I went to visit him (the guy I'm seeing) this weekend.


It was nice. His daughter was there. It was awkward too. I leaned into the awkwardness. We weren't around her too much. But at one point,when she was around, I had to excuse myself to the bathroom. It was just too uncomfortable for me socially.


A little before I excused myself to the bathroom, he made a joke about me to her. Teasing me, I guess. About a tv show we (me and him) started watching the night before that I wasn't into (him and his daughter love the show). I was really uncomfortable and panicked when he did that. I'd already been a little insecure that I wasn't interested into watching something him and his daughter seem to think is "so cool," and therefore I felt "uncool," I'm not really sure why he said it, but I froze, and was embarrassed and scared to say anything. I'm sure he had no idea he was doing anything wrong. I dunno.


I know that sounds small - teasing someone about a tv show and my internal reaction may seem too big? I don't know. Especially because we had a good time otherwise. So I'm confused by how much it bothered me. I pushed it down while there, but I thought about it my whole ride home. I need to reiterate (and validate): I have social anxiety around meeting people in his life, I am a survivor of emotional abuse and I think that makes me sensitive to teasing - I don't like it - along with the social anxiety which is making me fear judgment and insecurity, along with I don't trust him to make me feel safe meeting the people in his life. He kind pf proved that I...wasn't safe. It pisses me off.


Also the day of heading out to visit, we were on the phone. I'd been feeling close to him the past couple of days, and the L word is often on my mind with him. I think it's too soon to say it, and he doesn't want to say it to me, I don't think he's "there" yet, but in that phone conversation, I was expressing how much I liked and cared about him, and he was saying the same for me, and the L word was danced around, and he said if I wanted to say it, I should. I felt encouraged by him to say it, even though I knew he wouldn't say it back. I said it. And I felt embarrassed, regretful, horrible after. (and please do not judge me for saying the L word to him while also having doubts, I already feel awful).

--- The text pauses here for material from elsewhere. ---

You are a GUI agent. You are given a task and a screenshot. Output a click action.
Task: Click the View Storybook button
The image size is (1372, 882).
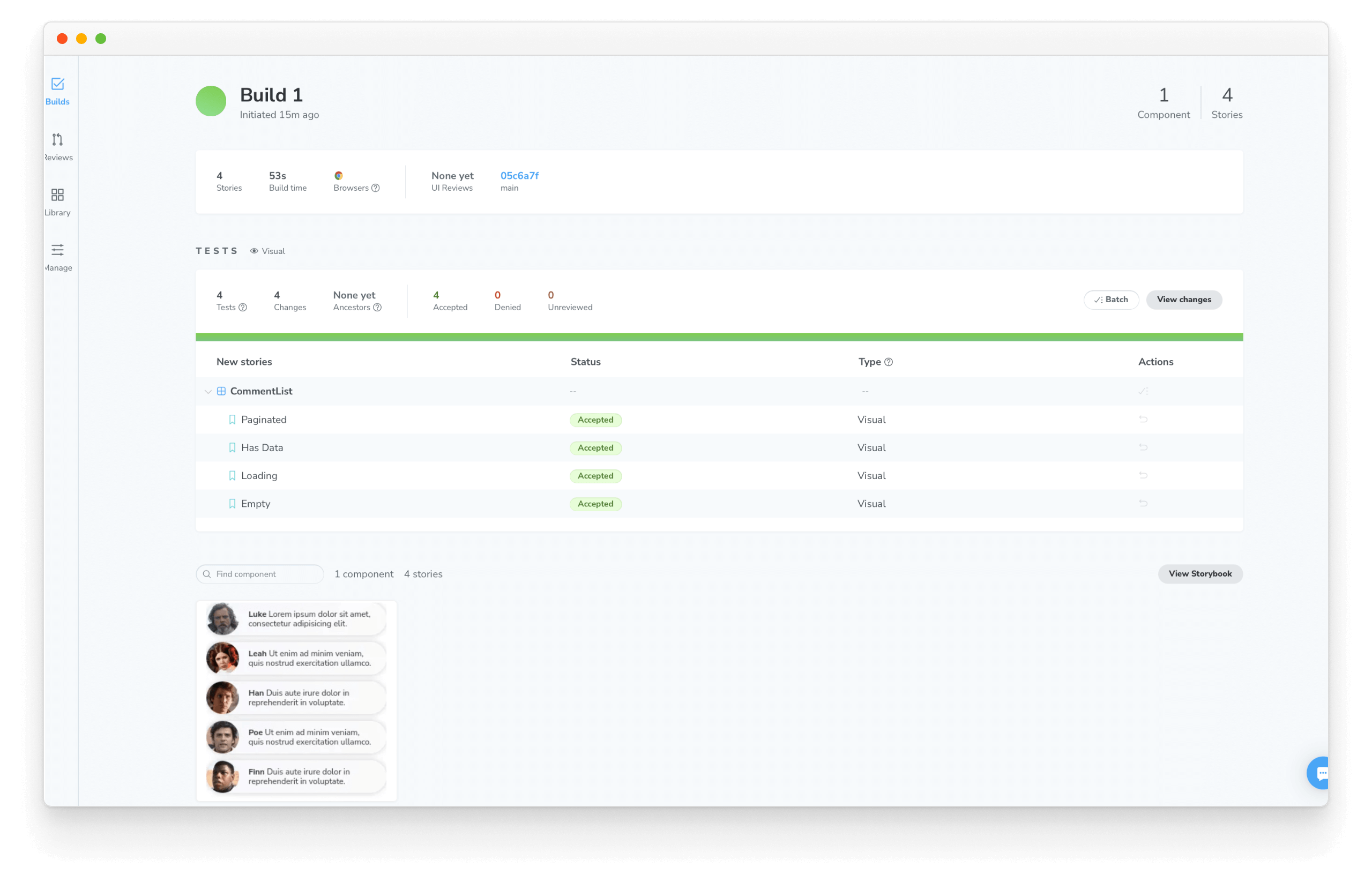[1200, 573]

Anyway, we did talk about it, and he said to me that it's okay to have feelings. but it really just feels like he wants his ego stroked. I'm sure that's not how he's thinking of it. But he doesn't feel the ****ing same. I understand that everyone comes to the L word in their own way, on their own comfort level, and I do not want to pressure him to say anything he's uncomfortable with. I think I was just trying something, and it didn't feel right. I'm also annoyed that he encouraged me to say it.


I wish I could continue dating him. And...I want to. He is so nice. He has no idea that he said anything wrong at this point, either. The thing is, I'm also scared to break up. I'm scared of the terrible horrible ****** break up feeling. I have been traumatized by horrible break ups in the past. Really hurt. I'm scared I will want him back and he will tell me to screw off.

I don't know what to do. I don't want to stay with someone because I'm afraid to break up with them. I don't want to keep getting hurt and keep feeling nervous and unsafe in these situations. But I don't want to mess up something good. I also want to at least talk to him. This stuff just keeps happening. I know he doesn't want to break up. But it's about what I want and need. Maybe take a break. Or talk to him. I don't know. I'm sick of talking about this stuff with him. And I don't want to be the buzzkill all the time by continually bringing stuff up.